(Stored data entries)
# # # #

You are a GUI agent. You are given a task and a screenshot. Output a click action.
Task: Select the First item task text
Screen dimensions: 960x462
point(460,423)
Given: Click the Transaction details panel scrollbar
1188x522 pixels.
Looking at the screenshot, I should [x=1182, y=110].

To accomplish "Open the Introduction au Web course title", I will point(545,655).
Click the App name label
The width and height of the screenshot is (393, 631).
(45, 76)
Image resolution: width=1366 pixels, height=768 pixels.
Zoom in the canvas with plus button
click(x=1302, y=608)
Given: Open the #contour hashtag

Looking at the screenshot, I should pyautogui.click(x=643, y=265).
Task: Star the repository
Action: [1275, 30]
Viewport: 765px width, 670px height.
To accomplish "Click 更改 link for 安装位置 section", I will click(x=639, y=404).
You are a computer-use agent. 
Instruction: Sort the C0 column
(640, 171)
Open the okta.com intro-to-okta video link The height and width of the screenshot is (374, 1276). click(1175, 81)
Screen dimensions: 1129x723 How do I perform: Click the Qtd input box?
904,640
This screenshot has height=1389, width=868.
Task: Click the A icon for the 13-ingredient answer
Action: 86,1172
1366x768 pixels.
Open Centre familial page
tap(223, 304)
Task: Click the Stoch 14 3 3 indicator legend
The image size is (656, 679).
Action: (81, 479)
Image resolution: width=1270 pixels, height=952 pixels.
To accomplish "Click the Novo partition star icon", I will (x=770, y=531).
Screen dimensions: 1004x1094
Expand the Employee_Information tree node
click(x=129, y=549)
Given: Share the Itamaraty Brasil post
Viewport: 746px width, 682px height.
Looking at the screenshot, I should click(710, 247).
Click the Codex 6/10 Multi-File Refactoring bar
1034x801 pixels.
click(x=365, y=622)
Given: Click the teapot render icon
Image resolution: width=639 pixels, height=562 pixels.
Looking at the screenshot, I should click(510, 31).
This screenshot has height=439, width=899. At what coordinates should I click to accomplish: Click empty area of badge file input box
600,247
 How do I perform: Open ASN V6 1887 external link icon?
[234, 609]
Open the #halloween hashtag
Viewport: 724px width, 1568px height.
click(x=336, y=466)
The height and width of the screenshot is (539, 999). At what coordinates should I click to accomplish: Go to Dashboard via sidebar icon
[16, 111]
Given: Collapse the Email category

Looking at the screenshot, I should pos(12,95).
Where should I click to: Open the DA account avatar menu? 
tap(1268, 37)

# # # #

* _EXERCISE DIRECTIONS_
Write out each record again, keeping every word as it is.

* _EXERCISE RESULT_
You are a GUI agent. You are given a task and a screenshot. Output a click action.
Task: Select the First item task text
Screen dimensions: 960x462
point(460,423)
Given: Click the Transaction details panel scrollbar
1188x522 pixels.
Looking at the screenshot, I should [x=1182, y=110].

To accomplish "Open the Introduction au Web course title", I will point(545,655).
Click the App name label
The width and height of the screenshot is (393, 631).
(45, 76)
Image resolution: width=1366 pixels, height=768 pixels.
Zoom in the canvas with plus button
click(x=1302, y=608)
Given: Open the #contour hashtag

Looking at the screenshot, I should pyautogui.click(x=643, y=265).
Task: Star the repository
Action: [1275, 30]
Viewport: 765px width, 670px height.
To accomplish "Click 更改 link for 安装位置 section", I will click(x=639, y=404).
You are a computer-use agent. 
Instruction: Sort the C0 column
(640, 171)
Open the okta.com intro-to-okta video link The height and width of the screenshot is (374, 1276). click(1175, 81)
Screen dimensions: 1129x723 How do I perform: Click the Qtd input box?
904,640
This screenshot has height=1389, width=868.
Task: Click the A icon for the 13-ingredient answer
Action: 86,1172
1366x768 pixels.
Open Centre familial page
tap(223, 304)
Task: Click the Stoch 14 3 3 indicator legend
The image size is (656, 679).
Action: (81, 479)
Image resolution: width=1270 pixels, height=952 pixels.
To accomplish "Click the Novo partition star icon", I will (x=770, y=531).
Screen dimensions: 1004x1094
Expand the Employee_Information tree node
click(x=129, y=549)
Given: Share the Itamaraty Brasil post
Viewport: 746px width, 682px height.
Looking at the screenshot, I should click(710, 247).
Click the Codex 6/10 Multi-File Refactoring bar
1034x801 pixels.
click(x=365, y=622)
Given: Click the teapot render icon
Image resolution: width=639 pixels, height=562 pixels.
Looking at the screenshot, I should click(510, 31).
This screenshot has height=439, width=899. At what coordinates should I click to accomplish: Click empty area of badge file input box
600,247
 How do I perform: Open ASN V6 1887 external link icon?
[234, 609]
Open the #halloween hashtag
Viewport: 724px width, 1568px height.
click(x=336, y=466)
The height and width of the screenshot is (539, 999). At what coordinates should I click to accomplish: Go to Dashboard via sidebar icon
[16, 111]
Given: Collapse the Email category

Looking at the screenshot, I should pos(12,95).
Where should I click to: Open the DA account avatar menu? 
tap(1268, 37)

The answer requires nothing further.